● **WHAT YOU WILL DO**
What follows is a listing to be transcribed exactly.

● **ENTRIES SHOWN**
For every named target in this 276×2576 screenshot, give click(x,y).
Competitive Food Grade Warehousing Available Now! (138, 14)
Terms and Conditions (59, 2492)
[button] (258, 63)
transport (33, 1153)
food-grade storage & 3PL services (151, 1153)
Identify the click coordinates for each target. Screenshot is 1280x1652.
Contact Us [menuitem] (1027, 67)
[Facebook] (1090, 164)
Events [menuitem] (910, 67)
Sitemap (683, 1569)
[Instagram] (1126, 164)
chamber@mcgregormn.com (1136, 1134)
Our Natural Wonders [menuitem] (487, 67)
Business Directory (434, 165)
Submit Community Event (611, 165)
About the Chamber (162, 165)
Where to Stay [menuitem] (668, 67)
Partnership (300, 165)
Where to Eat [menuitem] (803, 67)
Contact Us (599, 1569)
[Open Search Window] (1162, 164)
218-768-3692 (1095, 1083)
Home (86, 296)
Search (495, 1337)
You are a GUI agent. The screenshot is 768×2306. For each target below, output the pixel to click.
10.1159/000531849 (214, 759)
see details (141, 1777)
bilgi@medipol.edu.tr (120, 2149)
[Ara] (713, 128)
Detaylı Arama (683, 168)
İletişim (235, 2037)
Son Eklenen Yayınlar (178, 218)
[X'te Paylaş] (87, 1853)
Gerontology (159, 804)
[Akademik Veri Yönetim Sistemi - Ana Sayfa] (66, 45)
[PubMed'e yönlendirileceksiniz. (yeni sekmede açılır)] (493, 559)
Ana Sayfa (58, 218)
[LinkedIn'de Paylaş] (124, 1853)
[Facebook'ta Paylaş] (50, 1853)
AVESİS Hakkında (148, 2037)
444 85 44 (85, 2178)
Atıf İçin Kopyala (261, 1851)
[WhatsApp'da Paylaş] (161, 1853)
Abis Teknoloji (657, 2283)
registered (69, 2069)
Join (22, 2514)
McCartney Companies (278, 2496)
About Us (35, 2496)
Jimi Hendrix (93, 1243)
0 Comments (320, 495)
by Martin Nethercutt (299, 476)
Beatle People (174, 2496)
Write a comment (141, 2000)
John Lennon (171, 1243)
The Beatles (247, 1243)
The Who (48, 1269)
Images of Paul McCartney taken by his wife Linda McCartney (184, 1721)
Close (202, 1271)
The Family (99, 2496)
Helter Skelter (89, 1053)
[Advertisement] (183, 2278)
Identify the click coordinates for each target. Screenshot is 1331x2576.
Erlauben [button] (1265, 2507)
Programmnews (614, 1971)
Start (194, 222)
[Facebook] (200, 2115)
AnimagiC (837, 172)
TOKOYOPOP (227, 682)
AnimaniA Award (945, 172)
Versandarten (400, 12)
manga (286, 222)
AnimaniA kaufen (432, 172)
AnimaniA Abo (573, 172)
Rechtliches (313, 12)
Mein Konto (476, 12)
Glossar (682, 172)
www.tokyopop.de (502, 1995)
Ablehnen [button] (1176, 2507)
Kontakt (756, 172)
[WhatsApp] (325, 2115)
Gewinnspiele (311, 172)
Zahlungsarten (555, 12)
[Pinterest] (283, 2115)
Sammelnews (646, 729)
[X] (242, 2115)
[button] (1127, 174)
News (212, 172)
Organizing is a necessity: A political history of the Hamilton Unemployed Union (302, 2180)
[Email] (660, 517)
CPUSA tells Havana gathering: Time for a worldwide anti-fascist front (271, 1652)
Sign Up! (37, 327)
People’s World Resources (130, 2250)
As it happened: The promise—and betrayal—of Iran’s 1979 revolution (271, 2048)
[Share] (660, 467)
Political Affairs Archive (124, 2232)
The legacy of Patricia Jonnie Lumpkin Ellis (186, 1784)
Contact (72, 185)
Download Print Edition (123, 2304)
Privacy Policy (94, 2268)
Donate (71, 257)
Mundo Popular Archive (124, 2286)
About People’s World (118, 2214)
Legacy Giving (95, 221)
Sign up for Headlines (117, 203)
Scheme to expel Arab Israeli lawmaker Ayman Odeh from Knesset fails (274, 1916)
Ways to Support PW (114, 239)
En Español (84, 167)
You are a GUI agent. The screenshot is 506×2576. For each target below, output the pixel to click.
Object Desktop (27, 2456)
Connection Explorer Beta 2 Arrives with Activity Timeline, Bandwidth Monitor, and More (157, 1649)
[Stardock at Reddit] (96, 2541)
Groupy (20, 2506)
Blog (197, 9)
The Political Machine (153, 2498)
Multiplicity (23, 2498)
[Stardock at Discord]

● **RESPONSE TO THIS EXERCISE**
For every named target in this 276×2576 screenshot, give click(x,y).
Competitive Food Grade Warehousing Available Now! (138, 14)
Terms and Conditions (59, 2492)
[button] (258, 63)
transport (33, 1153)
food-grade storage & 3PL services (151, 1153)
Identify the click coordinates for each target. Screenshot is 1280x1652.
Contact Us [menuitem] (1027, 67)
[Facebook] (1090, 164)
Events [menuitem] (910, 67)
Sitemap (683, 1569)
[Instagram] (1126, 164)
chamber@mcgregormn.com (1136, 1134)
Our Natural Wonders [menuitem] (487, 67)
Business Directory (434, 165)
Submit Community Event (611, 165)
About the Chamber (162, 165)
Where to Stay [menuitem] (668, 67)
Partnership (300, 165)
Where to Eat [menuitem] (803, 67)
Contact Us (599, 1569)
[Open Search Window] (1162, 164)
218-768-3692 (1095, 1083)
Home (86, 296)
Search (495, 1337)
You are a GUI agent. The screenshot is 768×2306. For each target below, output the pixel to click.
10.1159/000531849 (214, 759)
see details (141, 1777)
bilgi@medipol.edu.tr (120, 2149)
[Ara] (713, 128)
Detaylı Arama (683, 168)
İletişim (235, 2037)
Son Eklenen Yayınlar (178, 218)
[X'te Paylaş] (87, 1853)
Gerontology (159, 804)
[Akademik Veri Yönetim Sistemi - Ana Sayfa] (66, 45)
[PubMed'e yönlendirileceksiniz. (yeni sekmede açılır)] (493, 559)
Ana Sayfa (58, 218)
[LinkedIn'de Paylaş] (124, 1853)
[Facebook'ta Paylaş] (50, 1853)
AVESİS Hakkında (148, 2037)
444 85 44 (85, 2178)
Atıf İçin Kopyala (261, 1851)
[WhatsApp'da Paylaş] (161, 1853)
Abis Teknoloji (657, 2283)
registered (69, 2069)
Join (22, 2514)
McCartney Companies (278, 2496)
About Us (35, 2496)
Jimi Hendrix (93, 1243)
0 Comments (320, 495)
by Martin Nethercutt (299, 476)
Beatle People (174, 2496)
Write a comment (141, 2000)
John Lennon (171, 1243)
The Beatles (247, 1243)
The Who (48, 1269)
Images of Paul McCartney taken by his wife Linda McCartney (184, 1721)
Close (202, 1271)
The Family (99, 2496)
Helter Skelter (89, 1053)
[Advertisement] (183, 2278)
Identify the click coordinates for each target. Screenshot is 1331x2576.
Erlauben [button] (1265, 2507)
Programmnews (614, 1971)
Start (194, 222)
[Facebook] (200, 2115)
AnimagiC (837, 172)
TOKOYOPOP (227, 682)
AnimaniA Award (945, 172)
Versandarten (400, 12)
manga (286, 222)
AnimaniA kaufen (432, 172)
AnimaniA Abo (573, 172)
Rechtliches (313, 12)
Mein Konto (476, 12)
Glossar (682, 172)
www.tokyopop.de (502, 1995)
Ablehnen [button] (1176, 2507)
Kontakt (756, 172)
[WhatsApp] (325, 2115)
Gewinnspiele (311, 172)
Zahlungsarten (555, 12)
[Pinterest] (283, 2115)
Sammelnews (646, 729)
[X] (242, 2115)
[button] (1127, 174)
News (212, 172)
Organizing is a necessity: A political history of the Hamilton Unemployed Union (302, 2180)
[Email] (660, 517)
CPUSA tells Havana gathering: Time for a worldwide anti-fascist front (271, 1652)
Sign Up! (37, 327)
People’s World Resources (130, 2250)
As it happened: The promise—and betrayal—of Iran’s 1979 revolution (271, 2048)
[Share] (660, 467)
Political Affairs Archive (124, 2232)
The legacy of Patricia Jonnie Lumpkin Ellis (186, 1784)
Contact (72, 185)
Download Print Edition (123, 2304)
Privacy Policy (94, 2268)
Donate (71, 257)
Mundo Popular Archive (124, 2286)
About People’s World (118, 2214)
Legacy Giving (95, 221)
Sign up for Headlines (117, 203)
Scheme to expel Arab Israeli lawmaker Ayman Odeh from Knesset fails (274, 1916)
Ways to Support PW (114, 239)
En Español (84, 167)
You are a GUI agent. The screenshot is 506×2576. For each target below, output the pixel to click.
Object Desktop (27, 2456)
Connection Explorer Beta 2 Arrives with Activity Timeline, Bandwidth Monitor, and More (157, 1649)
[Stardock at Reddit] (96, 2541)
Groupy (20, 2506)
Blog (197, 9)
The Political Machine (153, 2498)
Multiplicity (23, 2498)
[Stardock at Discord]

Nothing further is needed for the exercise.